参照元:チャレンジラボ(https://challenge.persol-group.co.jp/lab/fundamental/money/money001/

法定雇用率が達成できていない場合のリスク

法定雇用率が達成できていないと、ハローワークや労働基準監督署などから指導が入ります。

適正実施の勧告や特別指導などを経ても改善がみられない企業は、「障害者の雇用の促進等に関する法律」第47条に基づき、取り組み不十分として厚生労働省の公式サイトに掲載されてしまいます。

企業名が公表されると、その情報は以降削除されることはなく、さまざまな影響を受けてしまうため、注意が必要です。

参照元:厚生労働省(https://www.mhlw.go.jp/stf/newpage_23015.html

参照元:e-gov「障害者の雇用の促進等に関する法律」(https://elaws.e-gov.go.jp/document?lawid=335AC0000000123

定着率を上げるためのコツ

障がいの特性を理解する

障がい者の定着率を上げるためには、障がいの特性について理解を深める必要があります。障がいの種別や程度は個人差があり、能力も異なります。

特性を理解すると、特性に合わせた指導や配慮ができるのに加え、障がいのある方が能力を発揮しやすくなります。

社内の理解を深める

社内スタッフの障がい者への理解を深めておくことも重要です。障がいのある方とのコミュニケーション方法や対応できる業務の範囲、部署へ配属した理由などを周知しておくとよいでしょう。

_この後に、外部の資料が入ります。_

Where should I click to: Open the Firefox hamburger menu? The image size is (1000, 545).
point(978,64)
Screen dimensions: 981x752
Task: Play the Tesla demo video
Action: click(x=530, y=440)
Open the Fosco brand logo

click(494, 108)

そして困ったことが起きた場合の相談窓口についても明確にしておくのが望ましいです。

関係機関との協力体制を構築する

定着率を上げるためには、ハローワークや就労移行支援事業所などの関係機関と協力体制を構築しておくことが大切です。ハローワークへは、必要な配慮や障がい者雇用のノウハウなどを事前に相談するとよいでしょう。

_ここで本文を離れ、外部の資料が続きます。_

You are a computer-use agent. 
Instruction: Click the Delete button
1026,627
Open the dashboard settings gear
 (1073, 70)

また、就労移行支援事業所を経由して就職した方については、採用された後も同事業所の職員が定着支援を行うため、連携をとるとよいでしょう。

まとめ

国が掲げる「共生社会」を実現するには、障がいの有無に関係なくそれぞれの能力を活かしながら働ける環境を整えることが重要です。しかし、障がいのある方に十分な能力や意欲があったとしても、希望する職に就くことが難しいケースが多いです。そのような状況の中、障害者雇用促進法を国が制定しました。

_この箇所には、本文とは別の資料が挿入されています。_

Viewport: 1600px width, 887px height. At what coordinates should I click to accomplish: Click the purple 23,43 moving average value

43.5人以上の従業員が働いている企業は、障がい者を雇用しなければならない義務があります。法定雇用率が達成できていないと、ハローワークや労働基準監督署などから指導が入るなどさまざまなリスクがあるため、達成を目指していく必要があります。

また、障がいを持つ方が定着するためには、関係機関との協力体制の構築や社内の理解を深めておくことが大切です。障がいのある方が能力を発揮しやすいよう、特性への理解を深めていくことも必要です。